* Ejercicio A:
Responde con base en el artículo sobre la historia de Colombia:
(i) ¿Qué institución decidió unificar su narrativa del conflicto armado interno?
(ii) Según Acevedo Carmona, ¿qué debe ser la historia?
(iii) ¿En qué fecha ocurrió la Batalla de Boyacá?
* Ejercicio B:
Retoma el artículo sobre la historia de Colombia y continúalo a partir de su última oración.
═════ Texto de la página
Dice un adagio que el pueblo que no conoce su historia, está condenado a repetirla, el problema no resuelto aún es cuál es la historia que deben conocer los pueblos. Ahora mismo se ha abierto un gran debate porque el Ejército Nacional de Colombia decidió unificar su narrativa del conflicto armado interno o de la amenaza narcoterrorista contra el país, dependiendo del ángulo de la mirada; pero cada sector político, cada gremio, cada organización política o social o cultural tiene la suya propia y a dentelladas quiere imponerla como verdad única para explicar nuestra azarosa suerte como nación, como quedó a la vista con la oscurantista misiva de un grupo de “historiadores” de la Universidad Nacional que quiso vetar el nombramiento de Rubén Darío Acevedo Carmona como director del Centro Nacional de Memoria Histórica.
En Colombia, como en toda Latinoamérica, hay demasiados inquisidores de la historia y muy pocos historiadores; quienes se dedican a recopilarla o escribirla lo hacen desde su propia visión ideológica y tildan de herejía digna de la hoguera cualquier otra apreciación; por eso es grato compartir con Acevedo Carmona su apreciación de que la historia no puede ser la verdad del gobierno, ni la de la clase política o los sectores sociales y económicos poderosos, como tampoco la de la oposición de izquierda o las guerrillas, la historia debe ser una construcción colectiva que nos explique el transcurrir de la patria.
Por eso la Historia Patria (no oficial), de Fabio Rubiano (con un elenco estelar del que hacen parte Ariel Merchán, Carlos Mario Valencia, Javier Riveros, Iván Jara, Manuel Diaza, Cristina Umaña, Marcela Valencia, Juanita Cetina y Liliana Escobar y el mismo Rubiano), llega como un bálsamo irreverente en esta celebración del bicentenario de la independencia como república (de la Batalla de Boyacá del 7 de agosto de 1819, que selló la gesta iniciada el 20 de julio de 1810), para contar cómo se vivió el “grito de independencia” en las gentes que no se mencionan en los libros sagrados de nuestra historia.
══════════
═════ Datos extraídos
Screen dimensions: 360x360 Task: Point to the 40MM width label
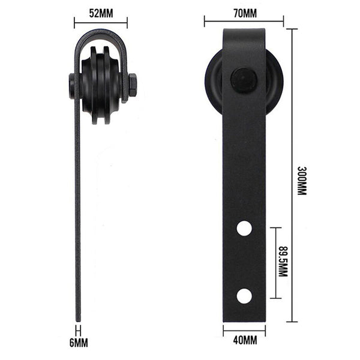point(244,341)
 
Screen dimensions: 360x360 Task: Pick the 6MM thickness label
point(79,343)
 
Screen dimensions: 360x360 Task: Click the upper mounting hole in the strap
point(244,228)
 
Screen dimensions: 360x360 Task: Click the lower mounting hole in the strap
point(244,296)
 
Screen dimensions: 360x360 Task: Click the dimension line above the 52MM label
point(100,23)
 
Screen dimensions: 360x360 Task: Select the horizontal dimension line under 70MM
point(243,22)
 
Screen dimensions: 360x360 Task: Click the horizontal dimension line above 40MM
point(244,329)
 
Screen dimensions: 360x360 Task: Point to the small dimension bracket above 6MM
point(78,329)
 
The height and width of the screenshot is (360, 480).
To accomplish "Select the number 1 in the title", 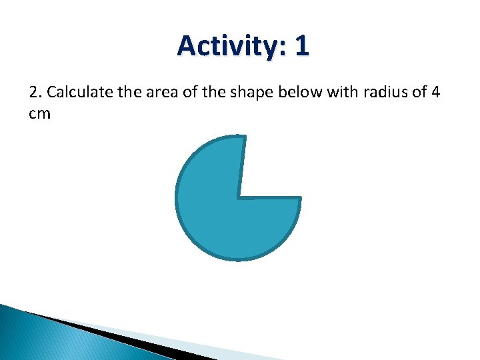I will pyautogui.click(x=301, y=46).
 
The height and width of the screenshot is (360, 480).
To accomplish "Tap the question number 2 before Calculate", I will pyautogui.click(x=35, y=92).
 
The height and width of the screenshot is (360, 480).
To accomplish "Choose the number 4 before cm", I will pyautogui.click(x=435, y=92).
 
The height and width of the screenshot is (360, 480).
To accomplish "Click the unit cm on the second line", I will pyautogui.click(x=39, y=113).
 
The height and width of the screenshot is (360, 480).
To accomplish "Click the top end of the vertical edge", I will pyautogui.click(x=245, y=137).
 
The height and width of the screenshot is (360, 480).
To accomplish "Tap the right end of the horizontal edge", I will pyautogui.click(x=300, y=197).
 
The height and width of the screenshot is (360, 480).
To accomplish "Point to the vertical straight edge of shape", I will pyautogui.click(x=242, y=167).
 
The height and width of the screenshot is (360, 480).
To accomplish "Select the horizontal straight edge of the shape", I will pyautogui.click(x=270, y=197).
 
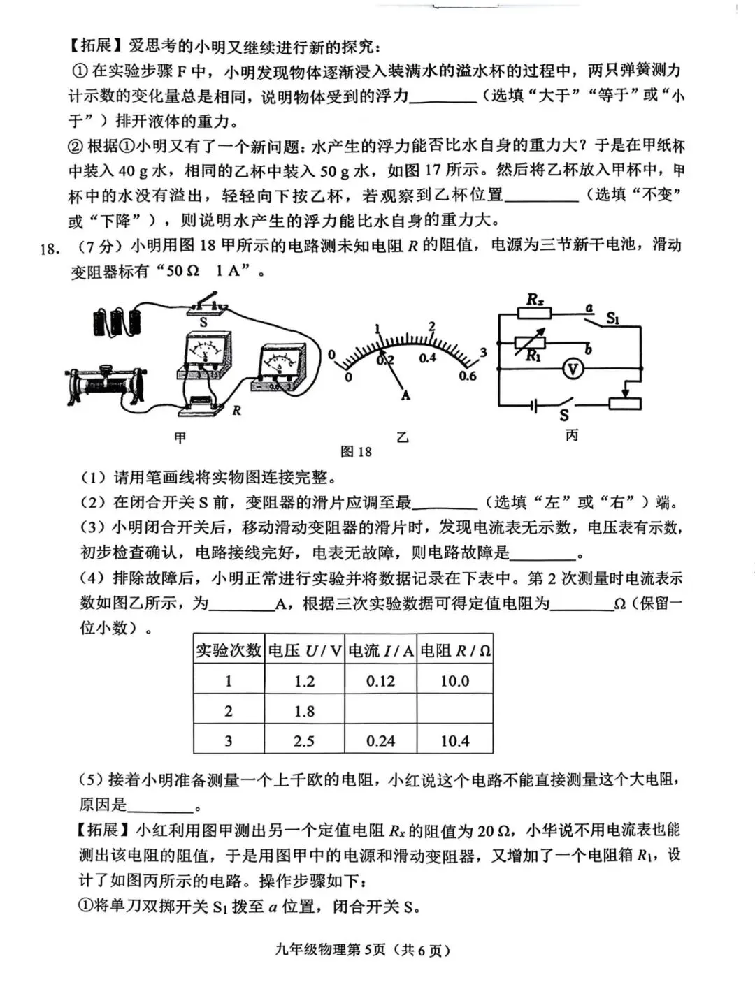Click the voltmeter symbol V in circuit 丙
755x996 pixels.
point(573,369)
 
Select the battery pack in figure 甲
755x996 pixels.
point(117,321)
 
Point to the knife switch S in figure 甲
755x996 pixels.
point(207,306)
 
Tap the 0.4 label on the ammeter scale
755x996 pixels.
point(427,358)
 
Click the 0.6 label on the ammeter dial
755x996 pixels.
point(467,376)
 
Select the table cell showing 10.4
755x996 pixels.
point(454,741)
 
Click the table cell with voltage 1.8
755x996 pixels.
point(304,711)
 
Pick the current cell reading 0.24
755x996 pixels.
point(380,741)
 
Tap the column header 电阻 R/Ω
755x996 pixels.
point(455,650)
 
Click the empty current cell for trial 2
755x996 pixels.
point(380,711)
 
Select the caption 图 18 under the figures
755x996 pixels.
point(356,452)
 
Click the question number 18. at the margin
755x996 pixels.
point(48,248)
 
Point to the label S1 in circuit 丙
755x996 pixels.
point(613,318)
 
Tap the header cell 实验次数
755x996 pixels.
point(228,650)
══════════
═════ Datos extraídos
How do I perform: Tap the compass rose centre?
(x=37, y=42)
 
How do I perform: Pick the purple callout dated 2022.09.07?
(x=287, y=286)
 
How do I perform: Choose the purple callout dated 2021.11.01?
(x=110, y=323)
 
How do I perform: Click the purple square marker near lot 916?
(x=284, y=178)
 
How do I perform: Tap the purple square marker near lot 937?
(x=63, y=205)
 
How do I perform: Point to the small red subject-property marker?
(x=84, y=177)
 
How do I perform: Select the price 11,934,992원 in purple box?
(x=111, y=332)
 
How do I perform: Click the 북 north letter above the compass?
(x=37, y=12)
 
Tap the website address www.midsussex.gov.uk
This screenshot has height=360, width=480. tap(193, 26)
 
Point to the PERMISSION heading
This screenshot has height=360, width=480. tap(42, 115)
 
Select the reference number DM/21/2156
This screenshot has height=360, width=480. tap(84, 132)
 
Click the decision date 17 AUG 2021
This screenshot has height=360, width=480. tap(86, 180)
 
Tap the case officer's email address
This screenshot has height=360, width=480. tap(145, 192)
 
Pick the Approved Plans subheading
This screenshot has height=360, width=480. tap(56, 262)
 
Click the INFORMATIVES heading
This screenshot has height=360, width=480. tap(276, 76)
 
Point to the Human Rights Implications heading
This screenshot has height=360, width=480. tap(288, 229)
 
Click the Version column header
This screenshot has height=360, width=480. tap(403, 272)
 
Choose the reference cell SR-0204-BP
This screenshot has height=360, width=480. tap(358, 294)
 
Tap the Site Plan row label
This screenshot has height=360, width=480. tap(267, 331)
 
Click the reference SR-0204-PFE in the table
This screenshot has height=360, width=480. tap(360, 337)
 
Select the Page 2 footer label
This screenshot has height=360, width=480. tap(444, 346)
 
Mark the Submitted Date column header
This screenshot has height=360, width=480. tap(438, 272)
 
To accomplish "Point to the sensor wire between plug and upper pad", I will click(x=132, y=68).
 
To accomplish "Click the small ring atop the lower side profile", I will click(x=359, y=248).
══════════
* Respuesta final A:
(i) El Ejército Nacional de Colombia.
(ii) Una construcción colectiva que nos explique el transcurrir de la patria.
(iii) El 7 de agosto de 1819.

* Respuesta final B:
La obra que recomiendo ver es una coproducción entre Teatro Petra y el Teatro Colsubsidio, en la que no tienen espacio los próceres reconocidos sino los santafereños desconocidos, que de una u otra manera fueron parte de los sucesos vividos en torno a un florero y el deseo de defender el reinado de Fernando VII (recuérdese que España era gobernada entonces por el hermano de Napoleón Bonaparte, el tristemente célebre Pepe Botellas), como quedó consignado en el Acta de Independencia suscrita ese día y la petición expresa de José Acevedo y Gómez “quien planteó que el Supremo Gobierno del Reino debía contar con la autoridad del Virrey Antonio Amar y Borbón. De tal manera que el representante del rey en el Nuevo Reino de Granada fue ungido como presidente de la Junta de Gobierno, por petición de alguien convertido por la historiografía tradicional en una especie de tribuno del pueblo, y quien, supuestamente, lanzara el grito de independencia” (El 20 de julio no puede ser el día de la independencia).
En el acta del 20 de julio de 1810 no consta ningún grito de independencia absoluta, pero si se expresa varias veces la fidelidad al rey Fernando VII o, en su defecto (y por ausencia momentánea del monarca), la sujeción del nuevo gobierno a la Junta de Regencia, que gobernaba a nombre del rey. Es decir, la Junta de Santa Fe se definió por la línea de la mayor autonomía relativa, pero manteniendo inalterada la dependencia de la metrópoli. Lo ocurrido allí fue muy distinto a lo que sucedió en otros territorios que plantearon de inmediato la independencia absoluta, como lo hizo Mompox (6 de agosto de 1810) o Cartagena (Acta del 11 de noviembre de 1811).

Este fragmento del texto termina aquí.